Snow leopard forced to live in captivity in Gilgit-Baltistan
GILGIT: A majestic beast has been stripped of its right to live in the wild and has been forced to live in a cage in Gilgit-Baltistan for nearly four years.
“King of mountains,” as the snow leopard is called, usually lives at an altitude of 12,000 to 18,000 feet and walks around an area of around 250 kilometres. This particular cat called Lovely, was deprived of this and lost its independence in December 2012 when it was hardly six months old.
Its mother apparently deserted the injured cub after it failed to cross a river in Khunjerab National Park, one of world’s highest parks in Hunza Valley of G-B.
A field team of the wildlife department spotted it and shifted it to a rehabilitation centre, following its treatment.
Altering the cycle of life
If Lovely’s mother is searching for her cub, it will inevitably be disappointed.
The cub only looks like the king of mountains and along with its habitat, everything about it has changed. The big cat has become domesticated – it eats meat supplied by the wildlife department and given to it by the caretaker instead of preying on markhors and other wild animals. Instead of striding and roaring aloud in the wild, Lovely is confined to a cage in Gojal which is only a few metres wide.
“This is sheer injustice with this beautiful animal,” Athar Iqbal, a nature lover who visited Gojal recently told The Express Tribune. “It not only defies nature but is also against animal rights – the cat is supposed to live in the mountains, not in a cage.”

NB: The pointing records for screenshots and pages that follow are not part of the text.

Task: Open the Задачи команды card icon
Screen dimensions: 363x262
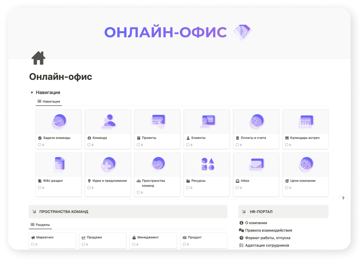Action: (58, 121)
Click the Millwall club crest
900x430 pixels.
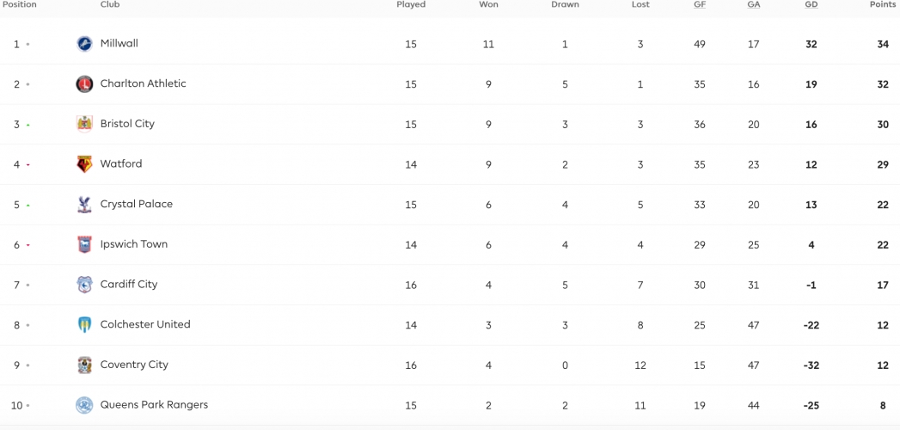(x=84, y=44)
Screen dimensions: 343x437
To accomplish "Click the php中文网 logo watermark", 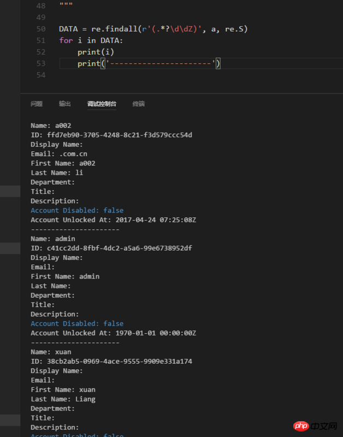I will pos(315,426).
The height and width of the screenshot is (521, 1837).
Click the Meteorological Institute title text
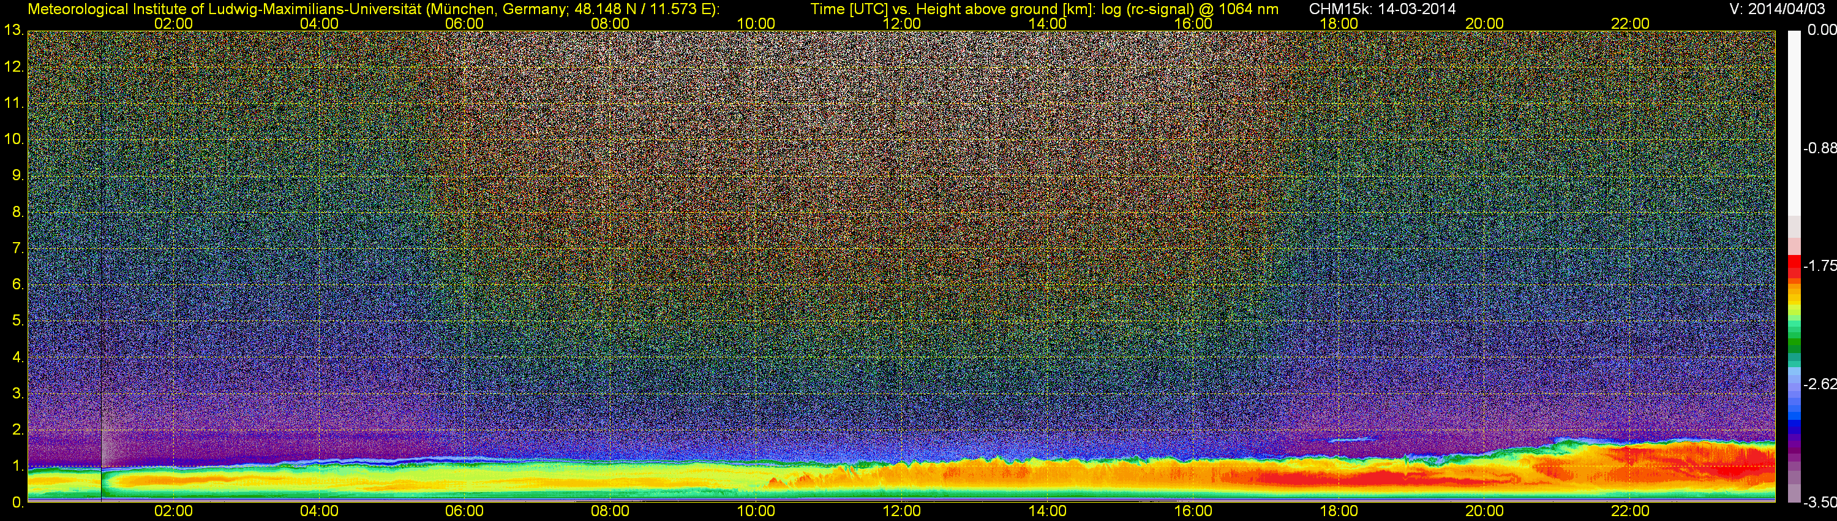coord(373,9)
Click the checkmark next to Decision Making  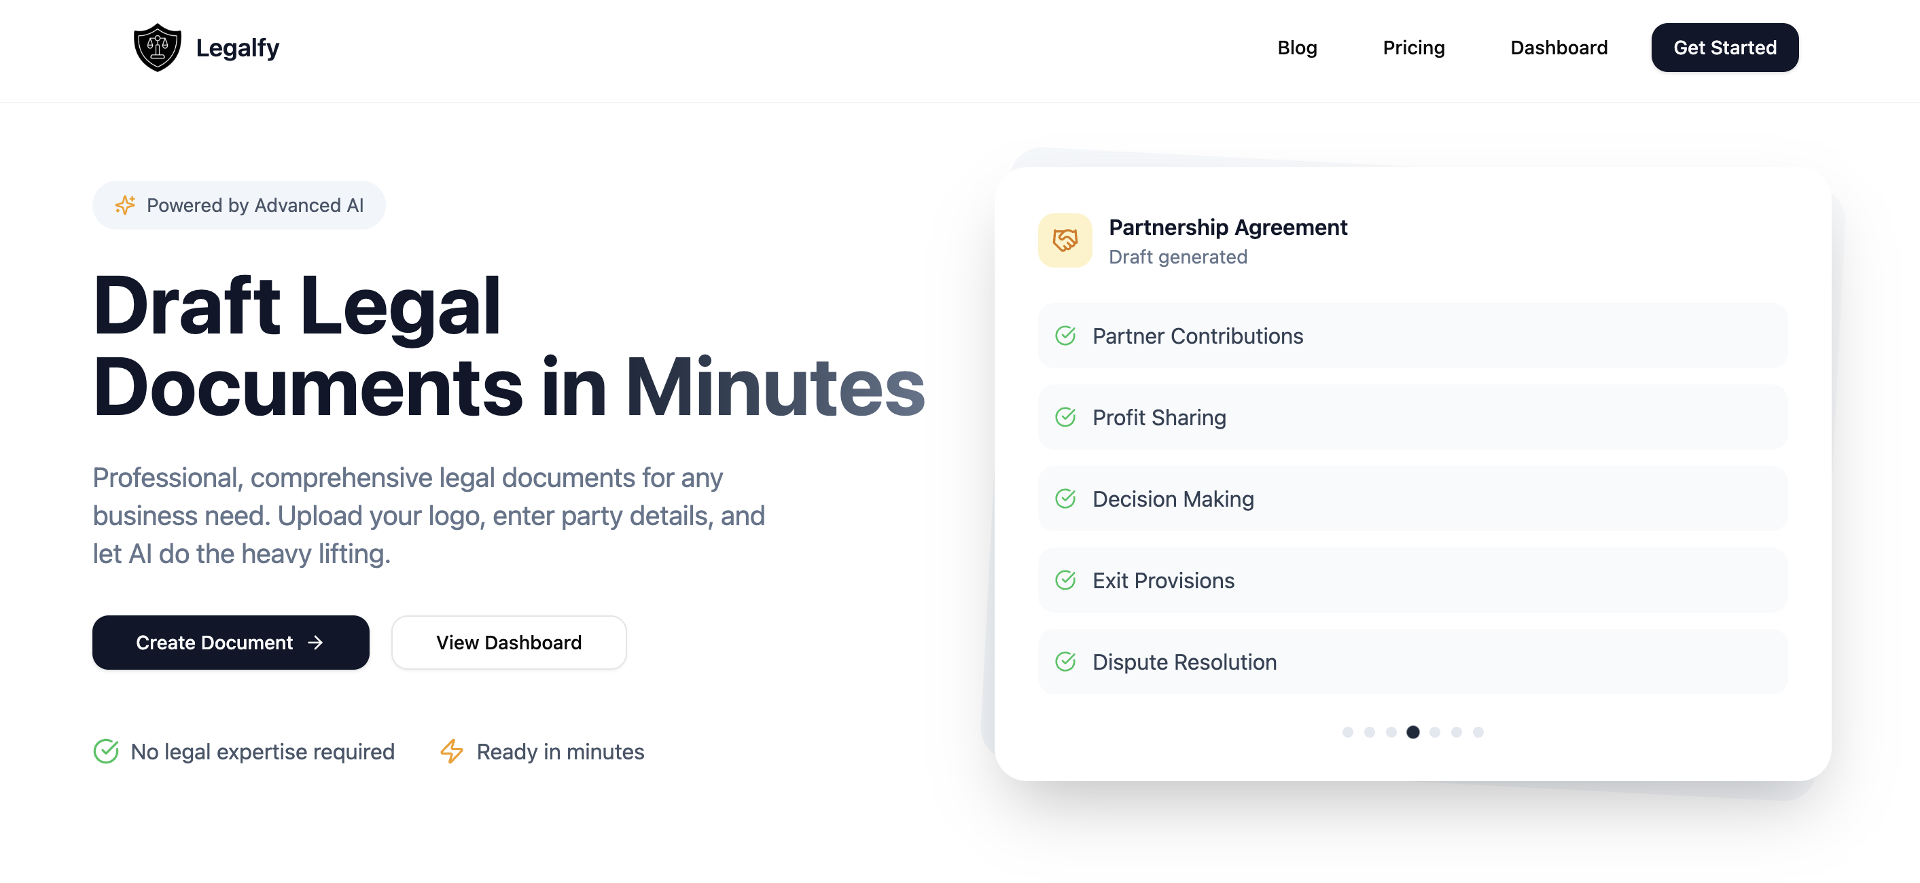click(1065, 499)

Rahat Karim, a local said, “It seems to me that the leopard pleads for her release with anyone who visits her.”
“I was wondering why Lovely was not released into the wild immediately after its treatment?” Basit Khan, a pioneering conservationist in G-B who also headed WWF from the mid-1990s to early 2000s asked. “Whose fault is it and who is there to compensate for the four prime years of this cat’s life that it spent in captivity?” he added.
Khan asked the authorities to release the animal from the cage. He also said if rights activists in Europe and America came to know about this, they will campaign for its freedom.
However, G-B wildlife conservator Ghulam Muhammad said releasing the big cat into the wild now will be extremely dangerous. “It may attack livestock as well as human beings since it has not been trained to hunt wildlife,” Muhammad told The Express Tribune.
He said the cub was better looked after in the present situation as monthly expenditure on its food was about Rs30,000. “A proposal to establish a zoo in G-B has also emerged,” he added.
However, scientists wonder if the establishment of a zoo in G-B was necessary since the whole region was a wildlife sanctuary.
Leopards are listed as endangered species in Pakistan. With only 200 such animals in the country, there is a dire need for preservation. Their presence in an area signifies prevalence of a healthy ecosystem.
Scientists state once a cubs is two years old, it parts ways with its mother and sets out on its own.
Snow leopards are also called ‘ghosts of mountains’ since they roam into the wild alone. They also leave marks on the landscape they inhabit to suggest the area has been demarcated and other snow leopards can no longer mark it as their territory.